JM | SOCIEDADE | LUANDA
A cidadã angolana que se encontrava internada em estado de coma, após ter sido submetida a um procedimento estético na Clínica "Nice da Luz", em Luanda, morreu por paragem cerebral, segundo confirmou, nesta quarta-feira, 08.07, o porta-voz da Direcção de Investigação de Ilícitos Penais (DIIP), Intendente-chefe Quintino Ferreira.
A vítima, cuja morte tem provocado forte consternação e indignação entre os angolanos, deixa quatro filhos e reacende o debate sobre a fiscalização das clínicas privadas e a segurança dos procedimentos estéticos realizados no país.

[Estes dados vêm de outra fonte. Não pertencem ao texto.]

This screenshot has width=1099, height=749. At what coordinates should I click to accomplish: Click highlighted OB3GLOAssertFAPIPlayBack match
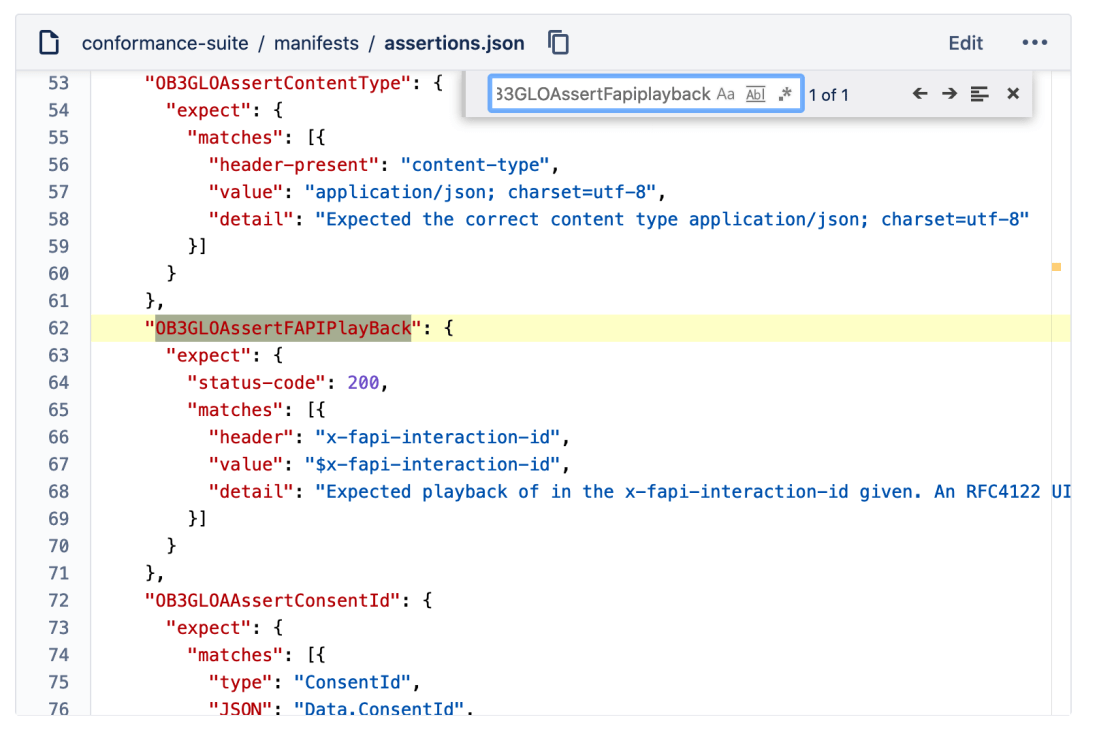click(x=283, y=328)
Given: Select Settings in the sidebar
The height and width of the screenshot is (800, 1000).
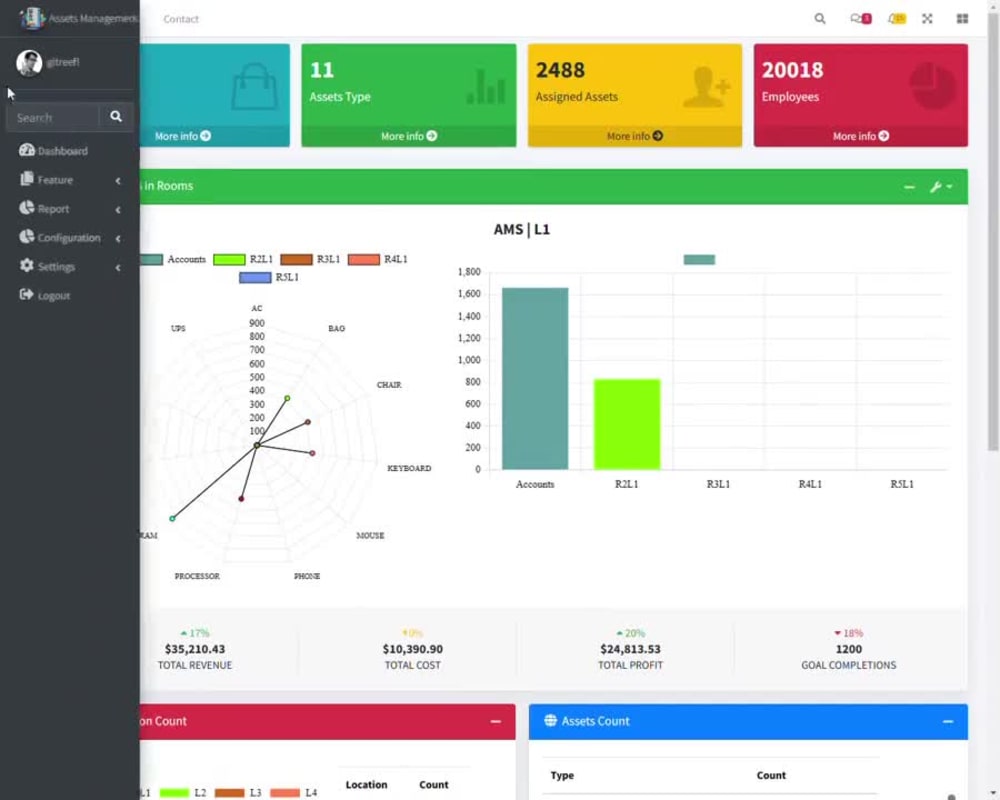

Entretanto, o caso registou um novo desenvolvimento judicial. Um Juiz de Garantias decretou a prisão preventiva da principal suspeita, no âmbito das investigações em curso, por existirem indícios que justificam a aplicação da medida de coacção.
As autoridades garantem que as investigações continuam para esclarecer todas as circunstâncias em que o procedimento foi realizado, determinar as causas da morte e apurar eventuais responsabilidades criminais dos envolvidos.
Até ao momento, as autoridades não divulgaram detalhes adicionais sobre o relatório clínico que levou à morte da paciente, limitando-se a informar que o processo permanece sob investigação.
O caso continua a gerar intensa repercussão nas redes sociais, onde cidadãos exigem maior rigor na fiscalização das unidades de saúde privadas e responsabilização exemplar, caso sejam confirmadas irregularidades.